Exemplo prático: serviço prestado por empresa de outro município
Imagine uma empresa sediada em outro município que presta serviços a uma prefeitura e emite nota sem destaque do ISSQN. Durante a liquidação da despesa, a equipe financeira verifica que o código tributário local impõe ao tomador a responsabilidade de reter o tributo para aquele tipo de serviço. Mesmo sem indicação na nota, a retenção deve ocorrer. Caso contrário, a prefeitura pode ser obrigada a arcar com o imposto não recolhido e ainda enfrentar multas, juros e questionamentos de controle.
Esse exemplo evidencia que a conferência da legislação municipal deve anteceder qualquer decisão sobre recolhimento. O documento fiscal é importante para comprovar a operação, mas não limita a atribuição legal imposta ao tomador.
Riscos para empresas privadas
Para empresas que contratam serviços, o descuido com a retenção do ISSQN pode resultar em autuações fiscais, repetição de indébito e impactos na demonstração de resultados. Muitos códigos tributários municipais preveem a culpa solidária do tomador e a responsabilização pelo imposto que deixou de ser recolhido. Além disso, o não cumprimento da obrigação pode gerar restrições na emissão de certidões de regularidade fiscal, essenciais para participar de licitações e obter financiamentos.

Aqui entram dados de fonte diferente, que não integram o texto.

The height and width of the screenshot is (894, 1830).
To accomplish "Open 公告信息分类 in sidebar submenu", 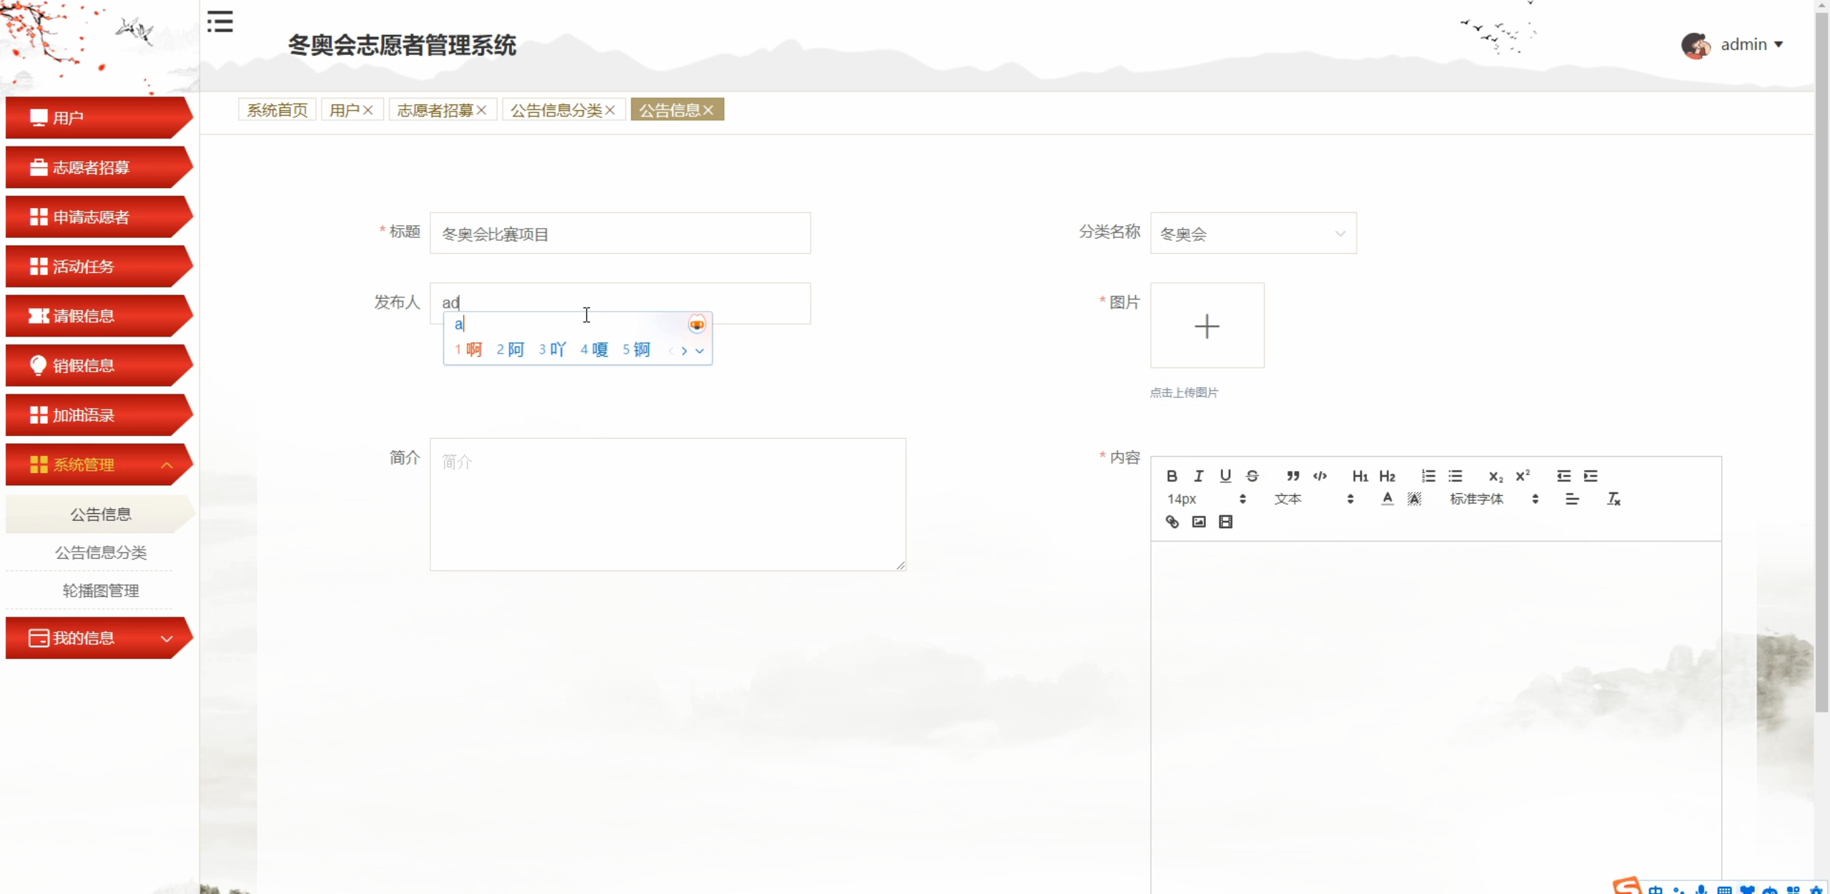I will (101, 552).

Custo de oportunidade de ignorar a retenção obrigatória
Desconsiderar a legislação municipal sobre ISSQN implica trocar uma retenção imediata — que preserva o fluxo de caixa e evita surpresas — por um passivo futuro incerto e potencialmente oneroso. O valor não retido hoje pode se transformar em desembolso corrigido por multas e juros, além de despesas administrativas com defesa em autos de infração. Para a administração pública, o risco se amplia: questionamentos em tribunais de contas podem travar repasses, projetos e comprometer a capacidade de investimento. Assim, observar a regra legal representa não apenas conformidade, mas uma gestão financeira mais eficiente.